■ **Work item**:
No pictures, nothing altered: return the data below.

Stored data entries

====================

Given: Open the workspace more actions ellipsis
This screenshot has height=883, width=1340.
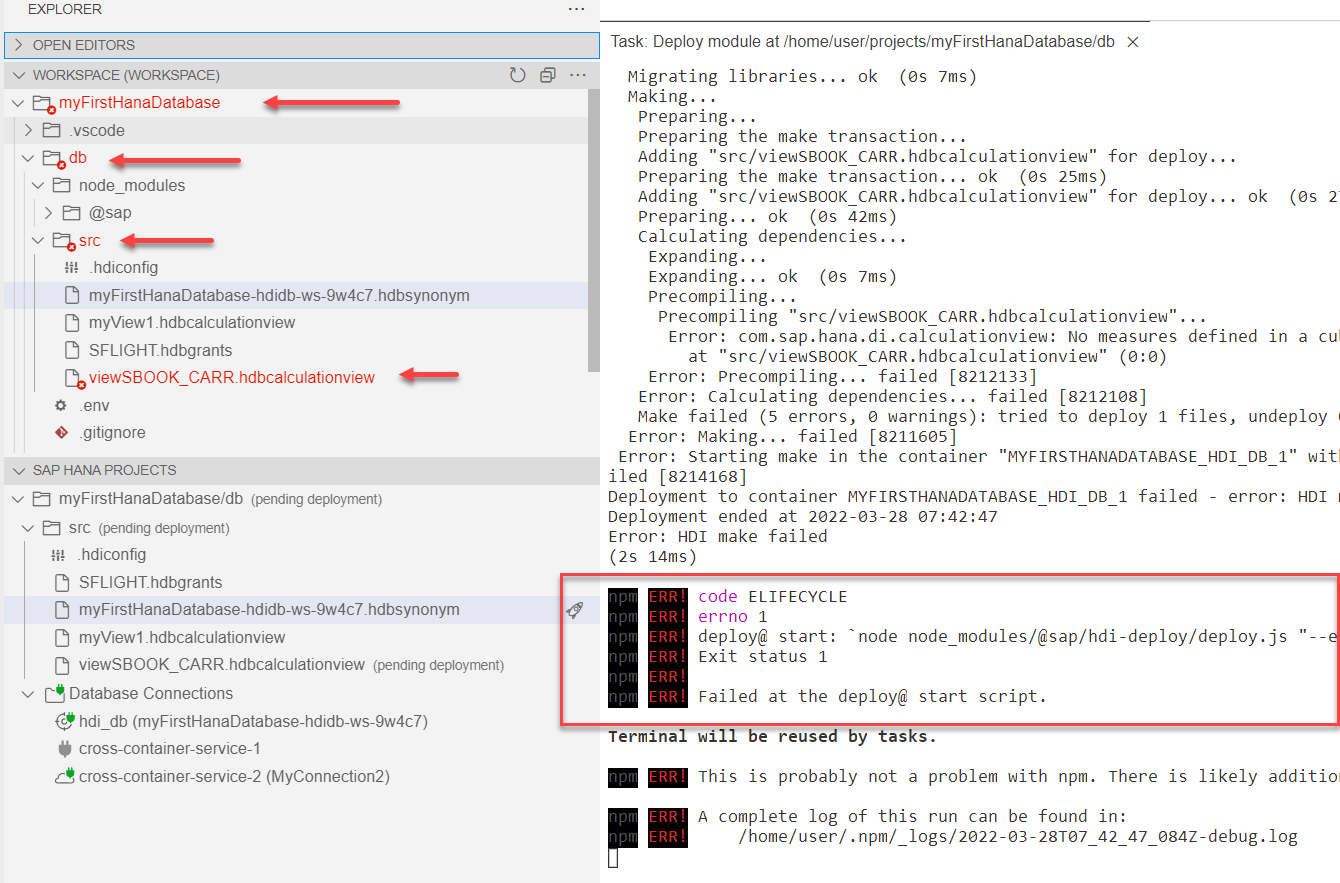Looking at the screenshot, I should tap(577, 75).
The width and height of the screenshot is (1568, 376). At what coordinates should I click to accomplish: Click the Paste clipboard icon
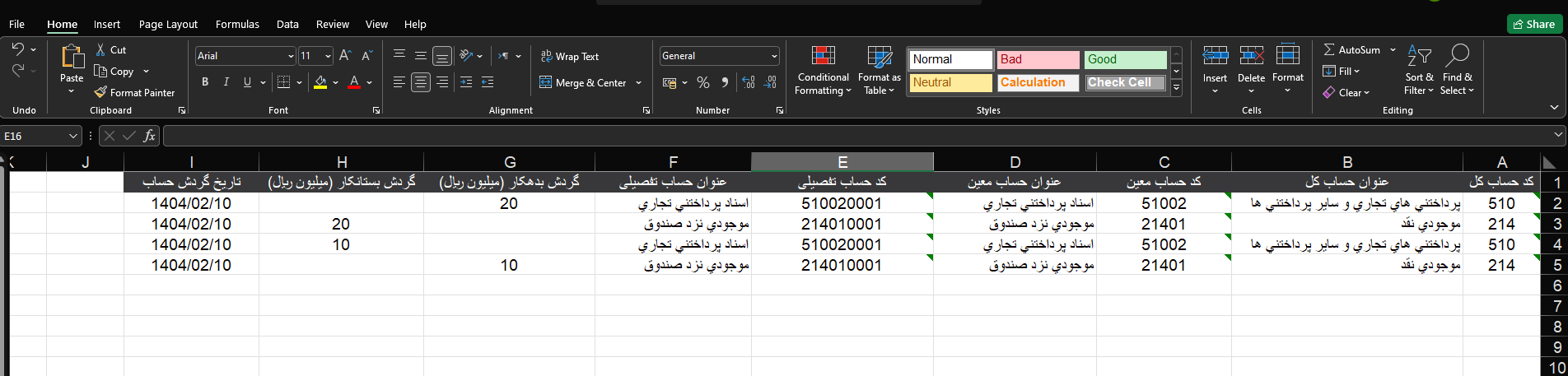click(x=72, y=56)
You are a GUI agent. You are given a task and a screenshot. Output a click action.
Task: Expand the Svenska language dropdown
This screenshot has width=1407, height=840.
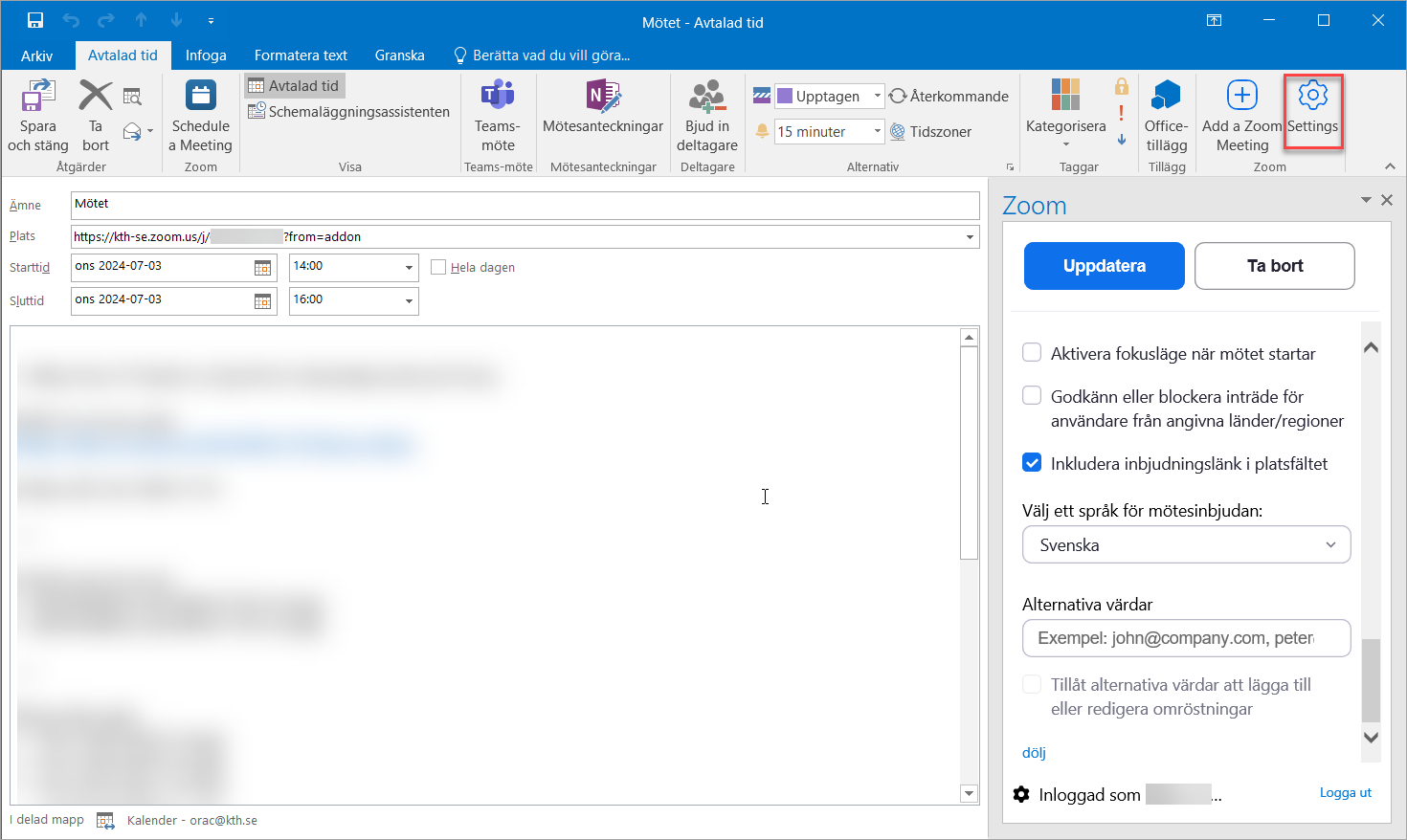[1186, 545]
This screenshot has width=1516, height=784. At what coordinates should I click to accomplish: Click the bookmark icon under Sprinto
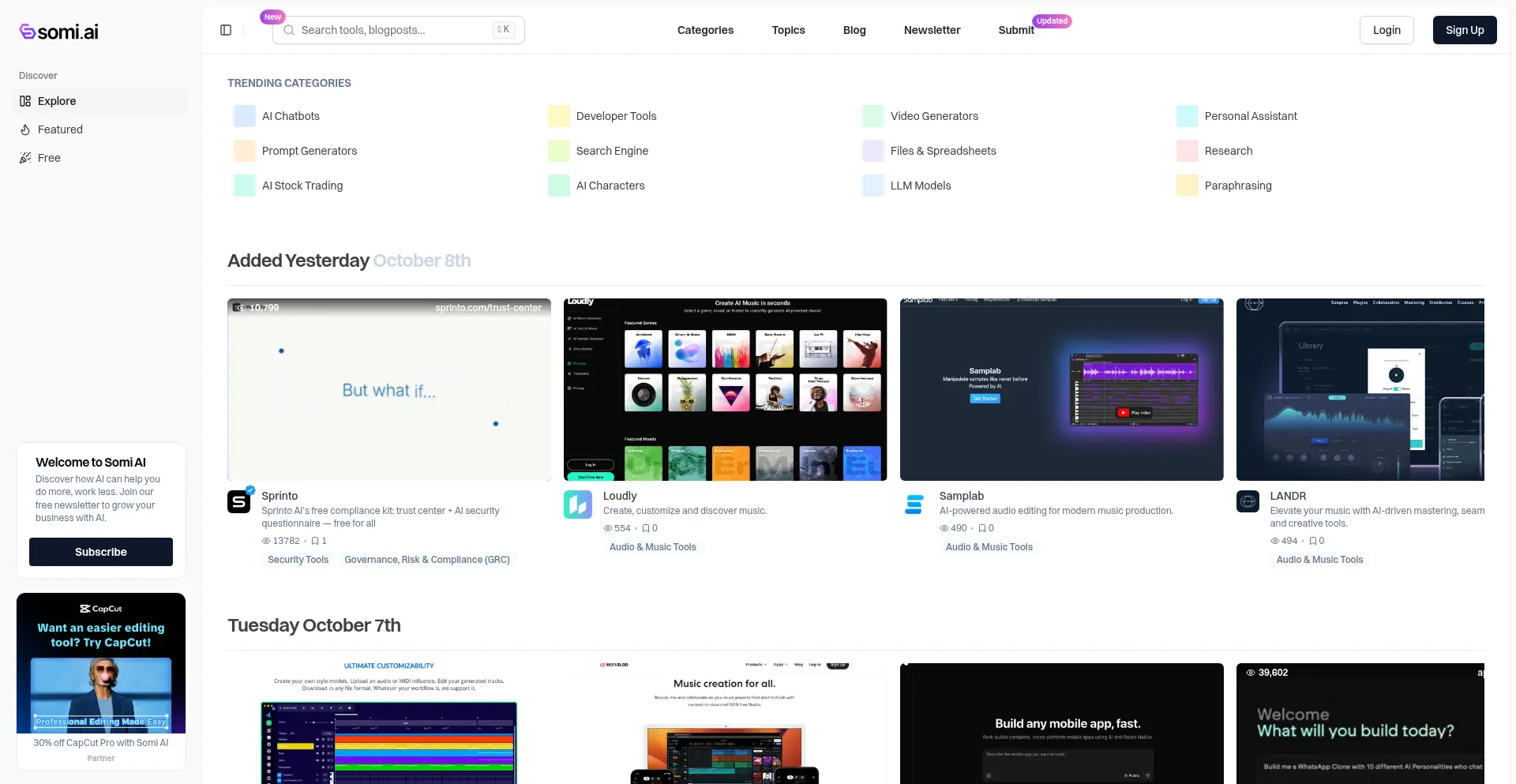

====================

■ **Result below**:
Given: Open the workspace more actions ellipsis
This screenshot has height=883, width=1340.
Looking at the screenshot, I should tap(577, 75).
The width and height of the screenshot is (1568, 376). At what coordinates should I click to accomplish: Click the Paste clipboard icon
click(x=72, y=56)
You are a GUI agent. You are given a task and a screenshot. Output a click action.
Task: Expand the Svenska language dropdown
This screenshot has width=1407, height=840.
[1186, 545]
This screenshot has width=1516, height=784. At what coordinates should I click to accomplish: Click the bookmark icon under Sprinto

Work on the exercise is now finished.